IntegrationsOverview

Integrations

Pencheff fans out findings to chat, paging, and SIEM destinations based on per-integration severity filters. Each integration is encrypted at rest (Fernet) and configured once via the SaaS /integrations API, the dashboard, or the MCP export_to_* tools.

Supported destinations

KindUse forProtocol
SlackTeam chat summariesIncoming webhook
Microsoft TeamsTeam chat summariesIncoming webhook (Connector)
Google ChatTeam chat summariesIncoming webhook
DiscordChat + community notificationsWebhook with embeds
PagerDutyPaging on critical / highEvents API v2
OpsgeniePaging + routing rulesAlerts API v2
Splunk HECSIEM ingestionHTTP Event Collector
Generic signed webhookAnything else — SOAR, custom endpointsHMAC-signed HTTP POST
GitHub IssuesIssue creation on critical/highgh CLI / REST
JiraTicket creation per finding, comment on updateREST v3

Three-stage filter

Every event flows through three independent filters before it leaves Pencheff. An integration only fires when all three pass:

event ──> [ enabled? ] ──> [ target in scope? ] ──> [ event type subscribed? ] ──> [ severity above filter? ] ──> dispatch

1. Per-target scope

Each integration carries a target_ids: list[str] | NULL column.

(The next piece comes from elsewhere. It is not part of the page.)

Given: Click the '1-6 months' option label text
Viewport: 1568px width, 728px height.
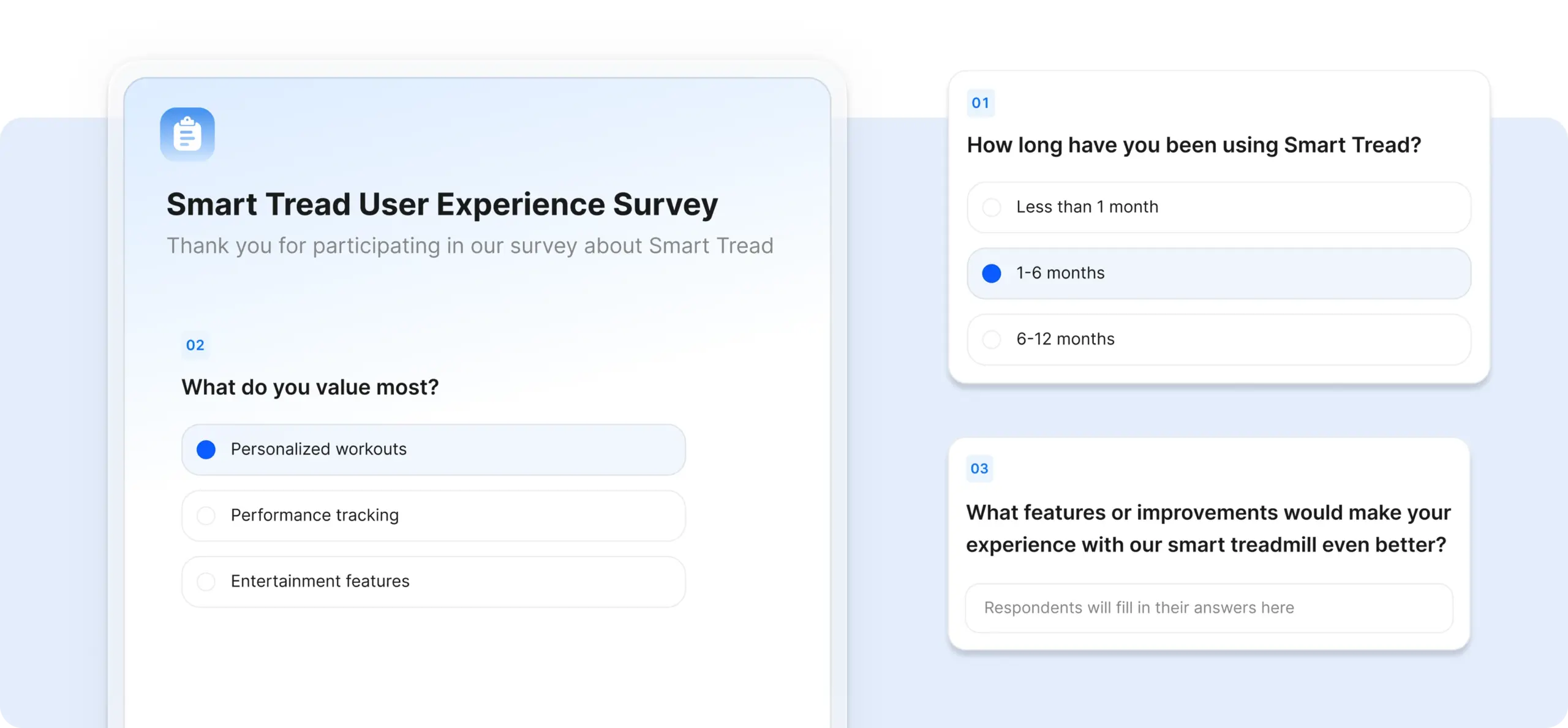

  • NULL (or empty list) → fires for every target in the workspace (DAST URL targets and repo-mirror targets — see repos as targets).
  • Populated → fires only for scans against those targets.

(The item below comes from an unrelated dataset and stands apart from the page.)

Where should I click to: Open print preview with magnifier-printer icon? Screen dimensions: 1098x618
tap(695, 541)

This lets you wire e.g. a PagerDuty integration scoped to one critical-tier production target, while a Slack channel takes the firehose for every target.

2. Per-event filter

Each integration carries an events: list[str] | NULL column. The five lifecycle events are:

EventWhen it firesPayload
scan_startedscan_runner accepts a new scantarget name + profile
scan_donescan finishes successfullygrade + severity counts
scan_failedunhandled exception in the workererror message
finding_neweach finding persisted at scan completionseverity + CVSS + title + endpoint
finding_changedanalyst updates verification, suppresses, unsuppresses, or rechecksdiff string (verification_status: unverified → true_positive)

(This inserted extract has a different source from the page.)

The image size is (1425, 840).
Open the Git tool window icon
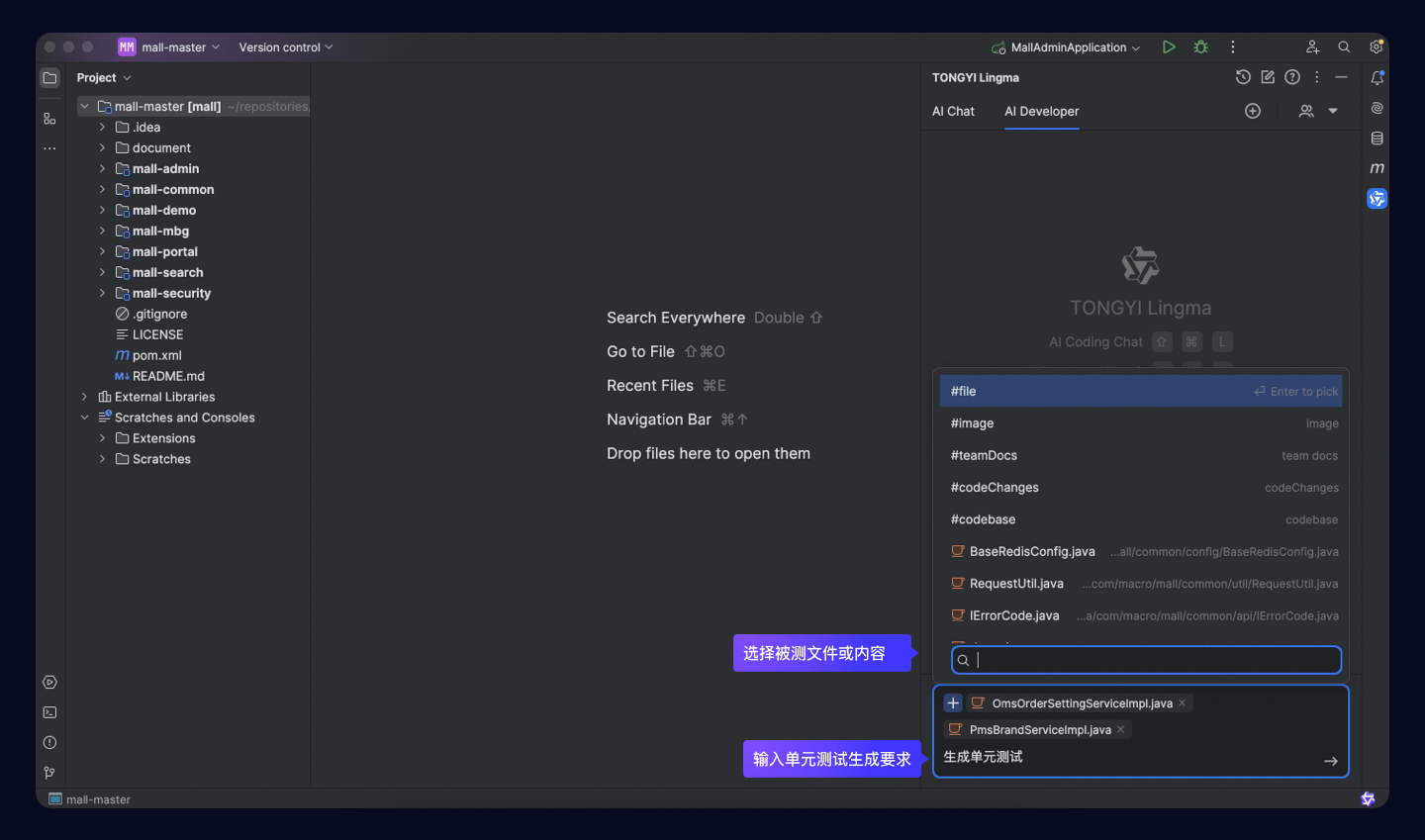coord(49,773)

NULL (or empty list) → all five fire. Populate to subscribe to a subset — e.g. PagerDuty might only want scan_failed + finding_new, while a Jira integration only wants finding_new + finding_changed.

3. Severity filter

Each integration has a severity_filter — applies only to finding-level events (finding_new, finding_changed). Scan-level events (scan_started, scan_done, scan_failed) bypass it. Default is high.

severity_filterRouted severities
criticalcritical only
highhigh + critical
mediummedium + high + critical
lowlow + medium + high + critical
infoeverything

Pair a critical-only PagerDuty integration with a medium-and-above Slack integration to avoid pager fatigue without losing visibility.

When they fire

TriggerSource
scan_startedscan_runner.run_scan line 195 enqueues notify_event.delay(scan_id, "scan_started")
scan_done + per-finding finding_newnotify_scan_findings.delay(scan_id) at end-of-success in scan_runner; one Celery task fans both out
scan_failedscan_runner exception handler
finding_changedfindings router endpoints (POST /findings/{id}/status, /suppress, /unsuppress, /recheck)

The MCP export_to_* tools also exist for ad-hoc dispatch from the agent — they bypass the Celery pipeline and target one integration directly.

Testing

The dashboard and API both expose a POST /integrations/{id}/test endpoint. It sends a minimal “Pencheff integration test” payload so you can verify the destination is reachable before a real scan runs. For Jira, the test creates an issue under the configured project key and immediately deletes it (best-effort cleanup) so the connectivity check confirms both auth and write access without polluting the board.